Title :
Acoustic detection of excessive lung water using sub-band features
Author :
Kah Jun Hong;Wee Ser;Zhiping Lin;David Chee-Guan Foo
Author_Institution :
School of Electrical and Electronic Engineering, Nanyang Technological University, Singapore 639798
Abstract :
This paper proposes a fast and accurate feature extraction and classification algorithm to detect excess water in lungs using lung sounds. The proposed design uses a three-part Segmented Sub-band Feature Extractor to extract features. The first part extracts features by segmenting the frequencies found in these sounds into bins through sub-bands. The second part uses Principle Component Analysis and Support Vector Machine Recursive Feature Elimination for feature selection. In the third part, Support Machine Vector and k-Nearest Neighbor classification methods are used as classifiers and the accuracies are compared. Preliminary results obtained from the data collected show that the proposed method can achieve up to 99% accuracy. The proposed method was tested with real patient samples. Truncation of data up to ten bits was also tested with up to 95% accuracy. The algorithm was implemented on a Digital Signal Processor.

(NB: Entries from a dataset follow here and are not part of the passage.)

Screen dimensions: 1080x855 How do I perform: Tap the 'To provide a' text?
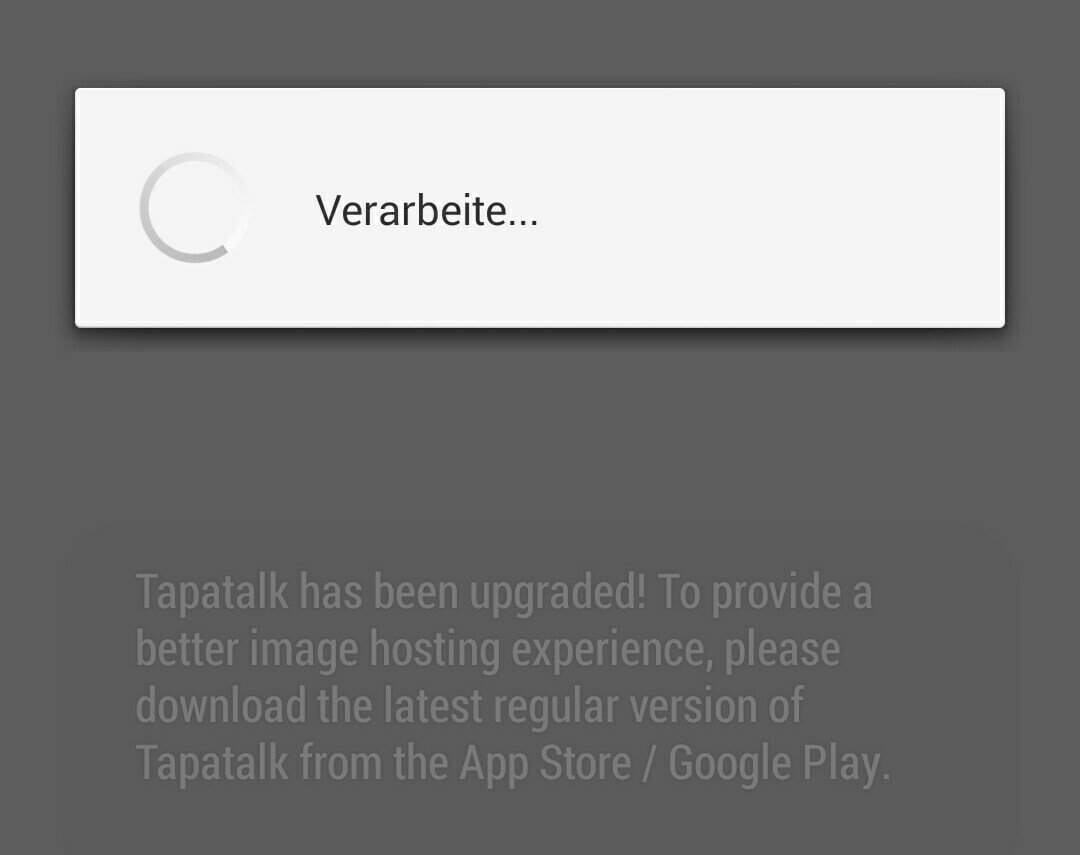coord(765,593)
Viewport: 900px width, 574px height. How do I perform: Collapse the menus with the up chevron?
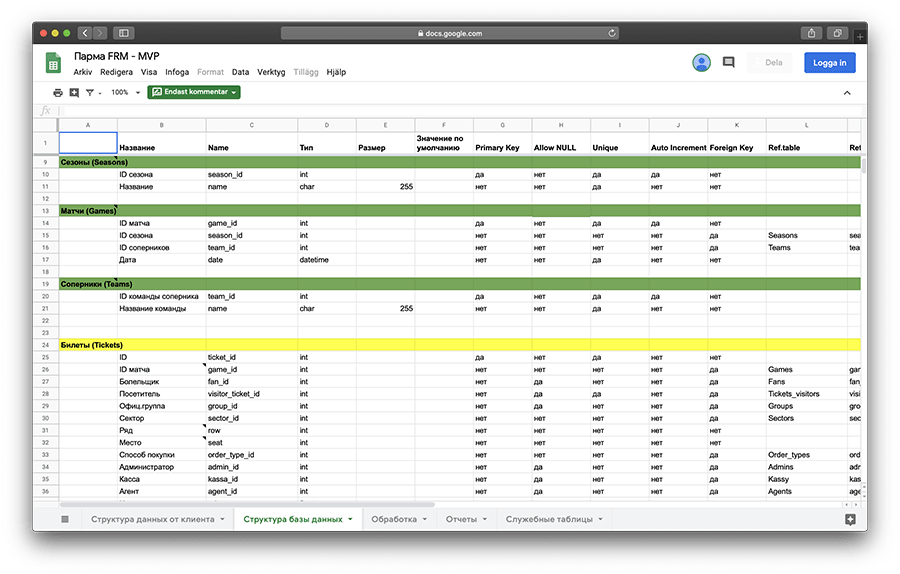click(847, 92)
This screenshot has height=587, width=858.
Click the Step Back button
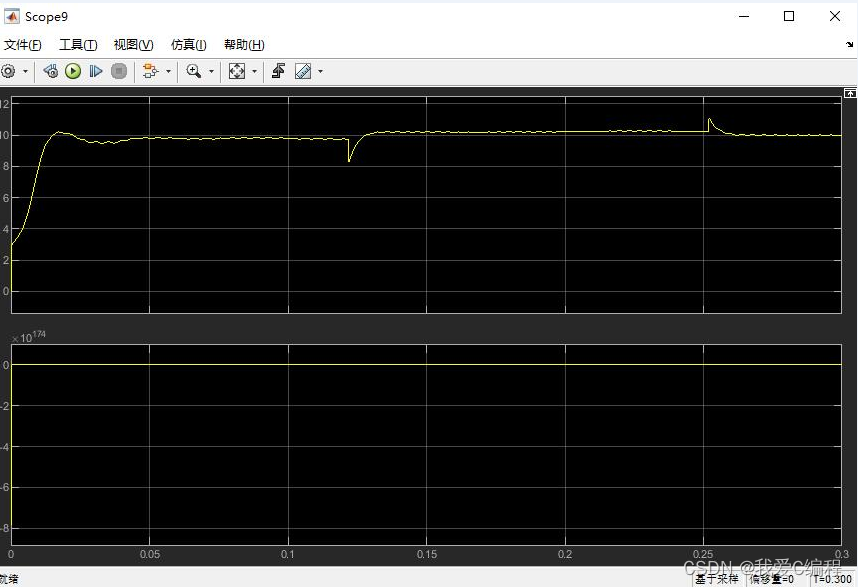click(50, 71)
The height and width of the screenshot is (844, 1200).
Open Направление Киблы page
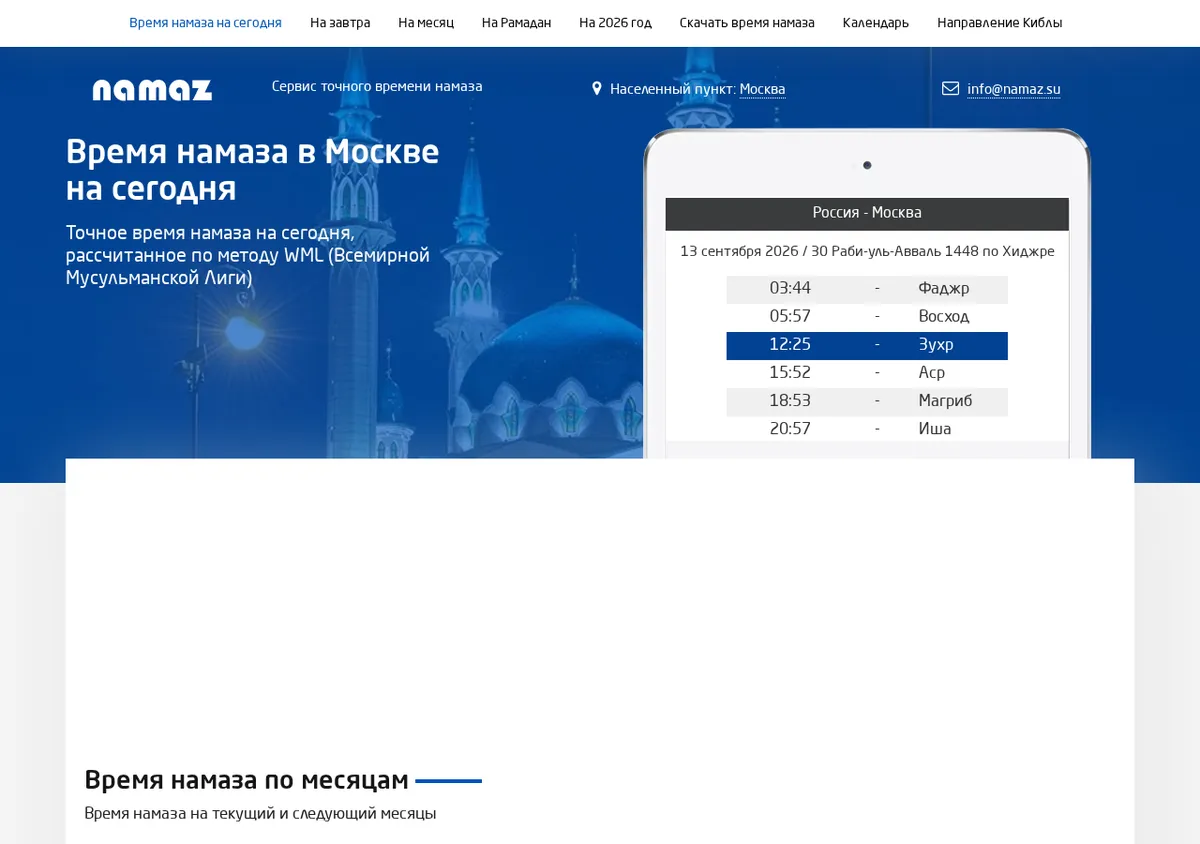[x=1000, y=23]
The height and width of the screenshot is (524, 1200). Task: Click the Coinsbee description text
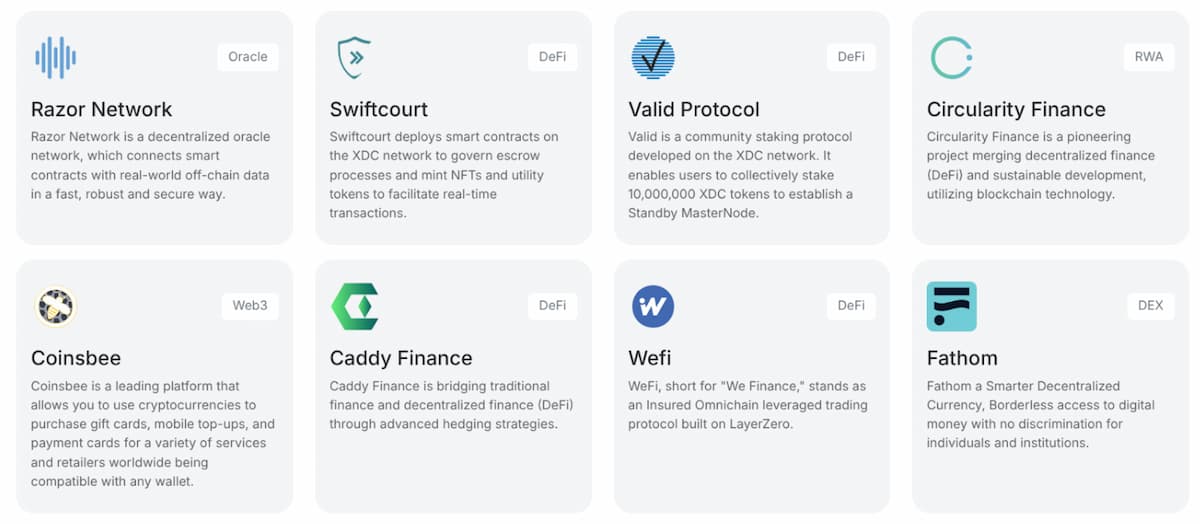coord(153,434)
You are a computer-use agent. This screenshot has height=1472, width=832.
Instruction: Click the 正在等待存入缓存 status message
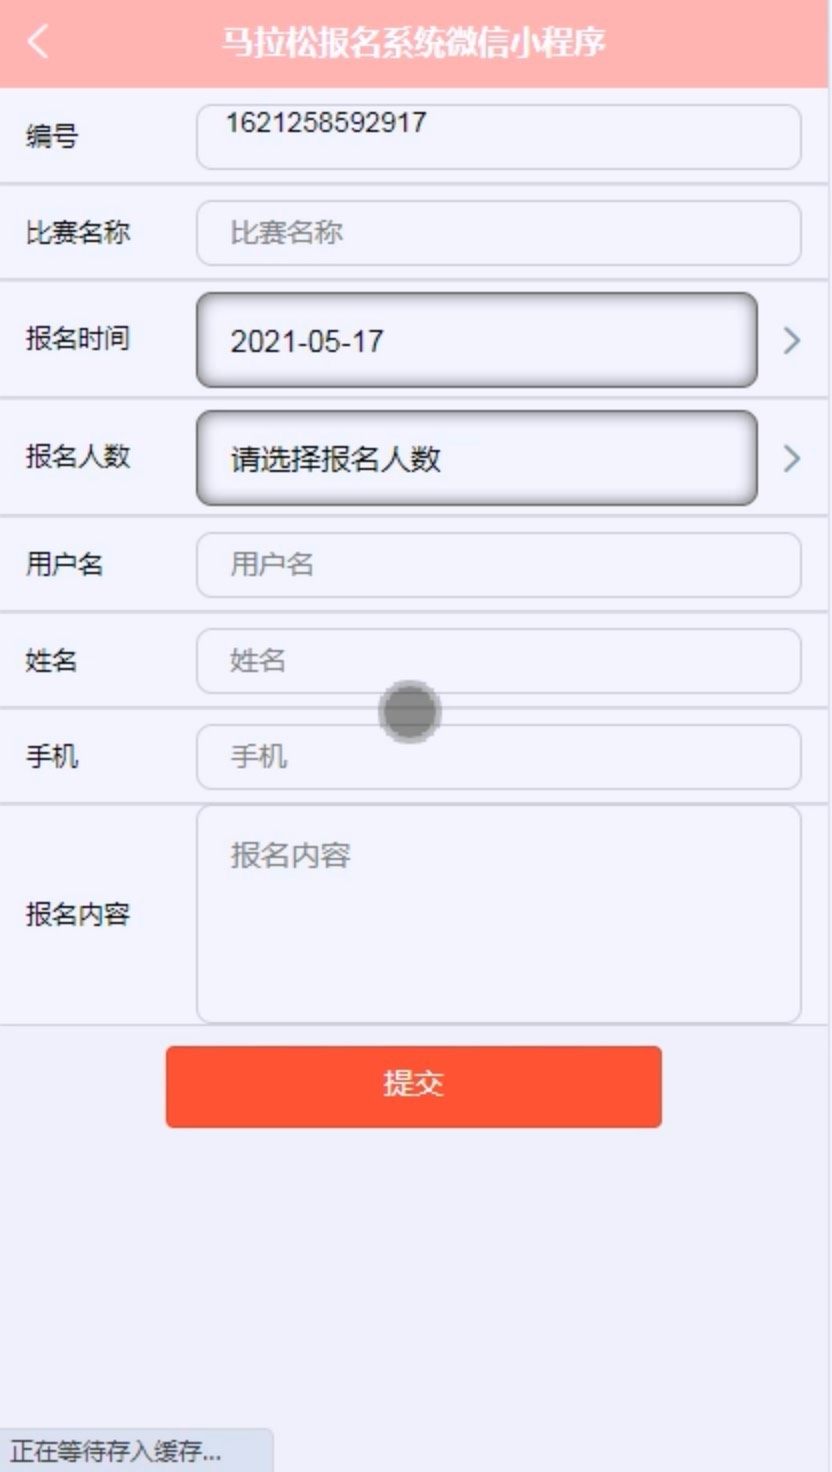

The proposed method may be further developed to detect excessive water in lungs readily out of hospitals as a preliminary diagnostic device.
Keywords :
"Feature extraction","Lungs","Support vector machines","Classification algorithms","Principal component analysis","Mel frequency cepstral coefficient","Digital signal processing"
Conference_Titel :
Circuits and Systems Conference (DCAS), 2015 IEEE Dallas
DOI :
10.1109/DCAS.2015.7356592